Saleté de Poufsouffle. Il ne revenait pas sur son jugement, ils n'étaient que des idiots, juste bon à cueillir des fleur et à communier avec la nature. Cédric sembla un peu blessé mais Marcus n'en avait cure, drapé dans son arrogance serpentardesque - et surtout, vexé comme un pou.
« - D'accord, dit doucement Cédric. Qu'on joue
maintenant ou un peu plus tard ne changera pas grand-chose, de toute
façon.
- Sur le résultat ? Tu as tout à
fait raison. »
Les mots étaient sortis seuls de sa bouche. Diggory avait l'air vraiment blessé à présent, et inexplicablement, mystérieusement, énigmatiquement, Marcus se sentit mal à l'aise, alors qu'il n'y avait pas de quoi, franchement. Il n'avait dit que la vérité, n'est ce pas ? Il disait tout le temps ce genre de truc à Wood-Wood, et il s'en portait très bien. Pourquoi il avait envie de s'excuser alors ? Un Serpentard, un vrai, ça ne s'excuse pas !

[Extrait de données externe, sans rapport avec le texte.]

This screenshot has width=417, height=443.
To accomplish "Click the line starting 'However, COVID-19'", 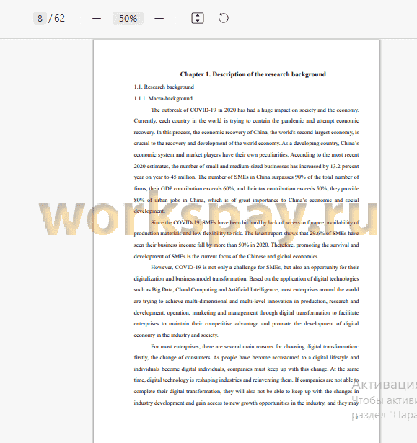I will click(255, 267).
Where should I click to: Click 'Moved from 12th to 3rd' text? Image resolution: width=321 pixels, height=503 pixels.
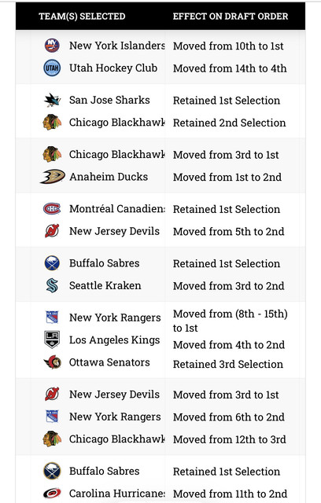[230, 439]
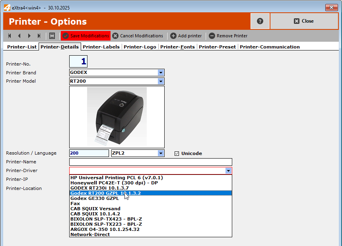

« - Je te laisse prévenir Bibine et Wood. Sur ce, Flint. »
Il s'en allait. Et Marcus sentait toujours une putain de culpabilité dans sa poitrine, qui ne devrait même pas exister en premier lieu ! C'était de la pitié, décida-t-il. Parce que voyez-vous, il avait bon cœur, et pauvre Diggory était amoureux de lui, il devait donc par conséquent ménager ses sentiments ; il ne voulait pas une réputation de briseur de cœur, après tout. Oui. C'était tout à fait ça.
« - Hey, Diggory ! »
Il le vit se retourner, à l'autre bout du couloir. Marcus se racla la gorge.
« -Fais tomber Potter de son balai et attrape le vif d'or, ok ? »
Cédric eut l'air abasourdi sur le moment. Et soudain, un merveilleux sourire ourla ses lèvres et il s'en alla, laissant Marcus tout seul dans le corridor.
Salazar. Marcus passa une main sur son visage. Peut-être qu'il était en train de virer gay, lui aussi.